Segment Start: ENTRIES SUPPLIED
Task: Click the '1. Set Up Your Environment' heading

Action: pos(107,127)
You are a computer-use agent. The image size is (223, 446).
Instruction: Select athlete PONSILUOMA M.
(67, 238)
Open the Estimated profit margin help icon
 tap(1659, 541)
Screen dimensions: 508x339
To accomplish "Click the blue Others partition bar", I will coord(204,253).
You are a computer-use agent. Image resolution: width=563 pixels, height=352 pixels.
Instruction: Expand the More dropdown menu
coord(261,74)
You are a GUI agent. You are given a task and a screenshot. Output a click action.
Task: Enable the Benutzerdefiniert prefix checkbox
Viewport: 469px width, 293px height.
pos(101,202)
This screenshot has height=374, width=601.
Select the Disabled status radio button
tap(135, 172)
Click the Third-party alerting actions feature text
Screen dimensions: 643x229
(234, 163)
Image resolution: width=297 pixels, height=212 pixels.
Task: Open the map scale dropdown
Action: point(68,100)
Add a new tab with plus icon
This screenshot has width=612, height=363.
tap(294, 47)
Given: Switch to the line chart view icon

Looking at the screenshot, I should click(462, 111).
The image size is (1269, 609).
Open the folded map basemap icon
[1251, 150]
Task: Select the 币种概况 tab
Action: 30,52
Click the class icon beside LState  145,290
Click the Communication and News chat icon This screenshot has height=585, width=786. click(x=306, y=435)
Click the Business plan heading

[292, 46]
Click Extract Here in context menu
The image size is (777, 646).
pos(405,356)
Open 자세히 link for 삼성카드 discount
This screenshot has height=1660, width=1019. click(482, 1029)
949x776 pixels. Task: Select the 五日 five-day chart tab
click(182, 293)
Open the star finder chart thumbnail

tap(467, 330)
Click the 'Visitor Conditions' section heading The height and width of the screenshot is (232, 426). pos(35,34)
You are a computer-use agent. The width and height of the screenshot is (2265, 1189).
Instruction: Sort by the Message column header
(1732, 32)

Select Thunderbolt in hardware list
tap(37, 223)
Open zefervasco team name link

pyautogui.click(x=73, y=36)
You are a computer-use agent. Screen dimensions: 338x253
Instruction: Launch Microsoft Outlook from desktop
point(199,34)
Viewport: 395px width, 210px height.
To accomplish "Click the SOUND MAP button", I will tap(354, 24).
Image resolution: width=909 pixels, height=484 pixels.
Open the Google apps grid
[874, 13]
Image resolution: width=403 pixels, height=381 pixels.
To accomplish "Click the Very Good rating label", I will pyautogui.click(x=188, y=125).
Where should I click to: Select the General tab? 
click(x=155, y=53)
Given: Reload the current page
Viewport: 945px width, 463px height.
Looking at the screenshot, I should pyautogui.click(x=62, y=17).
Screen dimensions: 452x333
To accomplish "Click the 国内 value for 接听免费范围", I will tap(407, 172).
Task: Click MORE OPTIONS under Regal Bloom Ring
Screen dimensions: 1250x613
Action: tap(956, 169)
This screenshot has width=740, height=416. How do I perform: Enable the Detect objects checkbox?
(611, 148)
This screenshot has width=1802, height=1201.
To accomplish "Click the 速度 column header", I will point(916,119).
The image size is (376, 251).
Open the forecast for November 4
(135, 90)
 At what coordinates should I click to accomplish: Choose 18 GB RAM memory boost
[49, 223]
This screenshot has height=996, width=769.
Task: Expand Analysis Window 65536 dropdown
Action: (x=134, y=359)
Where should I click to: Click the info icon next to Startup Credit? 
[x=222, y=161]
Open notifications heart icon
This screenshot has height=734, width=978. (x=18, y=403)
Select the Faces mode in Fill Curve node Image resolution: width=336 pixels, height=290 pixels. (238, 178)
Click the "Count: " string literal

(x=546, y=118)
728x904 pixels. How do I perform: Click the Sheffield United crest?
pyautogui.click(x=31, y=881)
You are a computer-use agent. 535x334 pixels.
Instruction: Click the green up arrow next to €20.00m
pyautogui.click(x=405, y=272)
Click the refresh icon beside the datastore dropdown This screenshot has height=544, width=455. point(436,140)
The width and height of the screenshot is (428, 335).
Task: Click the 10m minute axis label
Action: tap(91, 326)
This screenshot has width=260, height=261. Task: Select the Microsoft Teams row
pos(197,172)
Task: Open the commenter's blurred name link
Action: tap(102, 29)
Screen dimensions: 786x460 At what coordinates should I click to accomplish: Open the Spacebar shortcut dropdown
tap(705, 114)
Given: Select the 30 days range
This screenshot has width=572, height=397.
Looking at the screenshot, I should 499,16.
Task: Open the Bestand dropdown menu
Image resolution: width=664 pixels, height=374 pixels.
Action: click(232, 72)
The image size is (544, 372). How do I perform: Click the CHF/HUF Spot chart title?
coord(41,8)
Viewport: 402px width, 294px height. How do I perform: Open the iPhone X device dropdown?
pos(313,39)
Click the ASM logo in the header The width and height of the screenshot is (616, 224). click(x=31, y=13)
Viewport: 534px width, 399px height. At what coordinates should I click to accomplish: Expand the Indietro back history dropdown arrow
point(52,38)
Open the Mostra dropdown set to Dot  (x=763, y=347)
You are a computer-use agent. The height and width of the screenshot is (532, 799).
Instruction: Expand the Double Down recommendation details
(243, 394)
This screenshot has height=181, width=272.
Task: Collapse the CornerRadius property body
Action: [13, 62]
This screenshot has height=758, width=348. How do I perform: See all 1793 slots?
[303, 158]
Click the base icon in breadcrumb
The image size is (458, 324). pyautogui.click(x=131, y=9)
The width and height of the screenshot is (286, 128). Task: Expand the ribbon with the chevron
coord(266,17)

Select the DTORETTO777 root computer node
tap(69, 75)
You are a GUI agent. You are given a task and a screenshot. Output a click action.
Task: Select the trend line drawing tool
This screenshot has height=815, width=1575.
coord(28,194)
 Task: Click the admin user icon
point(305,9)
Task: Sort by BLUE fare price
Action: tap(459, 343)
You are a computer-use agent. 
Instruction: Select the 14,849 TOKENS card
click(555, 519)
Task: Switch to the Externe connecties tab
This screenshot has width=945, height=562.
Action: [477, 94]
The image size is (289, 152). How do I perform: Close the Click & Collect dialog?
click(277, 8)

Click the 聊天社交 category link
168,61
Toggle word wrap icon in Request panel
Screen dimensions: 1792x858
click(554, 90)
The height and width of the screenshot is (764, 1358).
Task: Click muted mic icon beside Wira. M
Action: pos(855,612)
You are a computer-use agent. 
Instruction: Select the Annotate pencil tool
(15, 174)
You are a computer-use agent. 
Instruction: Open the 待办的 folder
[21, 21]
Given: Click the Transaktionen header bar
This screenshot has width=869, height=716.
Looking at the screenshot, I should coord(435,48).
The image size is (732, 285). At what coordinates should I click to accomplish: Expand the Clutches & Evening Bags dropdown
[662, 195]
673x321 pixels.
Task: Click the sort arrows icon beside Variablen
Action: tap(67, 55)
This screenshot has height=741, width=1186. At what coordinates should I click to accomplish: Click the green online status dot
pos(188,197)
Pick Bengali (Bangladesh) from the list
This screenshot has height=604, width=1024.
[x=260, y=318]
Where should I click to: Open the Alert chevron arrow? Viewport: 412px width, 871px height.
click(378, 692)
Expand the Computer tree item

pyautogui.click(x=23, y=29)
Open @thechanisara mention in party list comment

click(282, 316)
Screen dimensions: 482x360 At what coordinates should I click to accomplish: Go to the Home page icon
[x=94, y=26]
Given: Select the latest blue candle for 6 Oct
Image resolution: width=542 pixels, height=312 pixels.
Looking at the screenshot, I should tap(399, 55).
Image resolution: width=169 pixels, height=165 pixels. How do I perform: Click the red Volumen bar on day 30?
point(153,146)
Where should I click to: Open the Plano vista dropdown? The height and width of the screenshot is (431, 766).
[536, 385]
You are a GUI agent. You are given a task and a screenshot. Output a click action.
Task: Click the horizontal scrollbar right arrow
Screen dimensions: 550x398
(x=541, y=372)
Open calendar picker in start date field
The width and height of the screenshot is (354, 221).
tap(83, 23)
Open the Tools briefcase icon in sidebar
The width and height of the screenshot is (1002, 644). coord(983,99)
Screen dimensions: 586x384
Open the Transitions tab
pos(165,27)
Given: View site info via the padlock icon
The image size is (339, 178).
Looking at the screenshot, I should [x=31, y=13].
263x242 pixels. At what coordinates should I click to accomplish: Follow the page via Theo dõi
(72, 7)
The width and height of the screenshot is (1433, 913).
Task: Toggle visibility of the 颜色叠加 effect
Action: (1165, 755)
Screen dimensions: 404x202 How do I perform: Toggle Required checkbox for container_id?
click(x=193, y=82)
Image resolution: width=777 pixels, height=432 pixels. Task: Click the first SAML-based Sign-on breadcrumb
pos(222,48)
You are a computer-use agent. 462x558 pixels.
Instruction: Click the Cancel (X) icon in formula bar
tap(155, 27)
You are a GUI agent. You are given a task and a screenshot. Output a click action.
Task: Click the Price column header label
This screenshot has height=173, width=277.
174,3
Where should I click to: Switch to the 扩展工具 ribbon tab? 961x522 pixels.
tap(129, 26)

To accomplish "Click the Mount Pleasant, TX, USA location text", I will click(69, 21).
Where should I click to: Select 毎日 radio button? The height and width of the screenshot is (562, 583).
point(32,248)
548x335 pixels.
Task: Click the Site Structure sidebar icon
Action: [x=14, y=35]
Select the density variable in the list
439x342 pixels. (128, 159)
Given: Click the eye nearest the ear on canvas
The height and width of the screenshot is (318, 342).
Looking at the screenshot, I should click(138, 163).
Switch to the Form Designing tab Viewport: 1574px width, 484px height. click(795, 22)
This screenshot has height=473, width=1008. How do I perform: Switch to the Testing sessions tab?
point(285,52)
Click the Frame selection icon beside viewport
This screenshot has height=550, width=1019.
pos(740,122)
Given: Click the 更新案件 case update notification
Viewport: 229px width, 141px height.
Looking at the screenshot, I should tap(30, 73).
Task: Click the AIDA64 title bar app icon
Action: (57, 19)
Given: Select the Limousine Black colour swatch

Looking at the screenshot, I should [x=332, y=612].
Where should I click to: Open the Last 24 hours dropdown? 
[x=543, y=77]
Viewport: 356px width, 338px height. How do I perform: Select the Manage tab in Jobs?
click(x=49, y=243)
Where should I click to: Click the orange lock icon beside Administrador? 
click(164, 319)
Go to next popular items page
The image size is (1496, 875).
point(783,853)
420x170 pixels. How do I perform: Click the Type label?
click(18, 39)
Segment End: ENTRIES SUPPLIED
TASK TO COMPLETE: This task asks for the number of lines above that include the string "will". Respond with that number only.

ANSWER TO THE EXERCISE: 6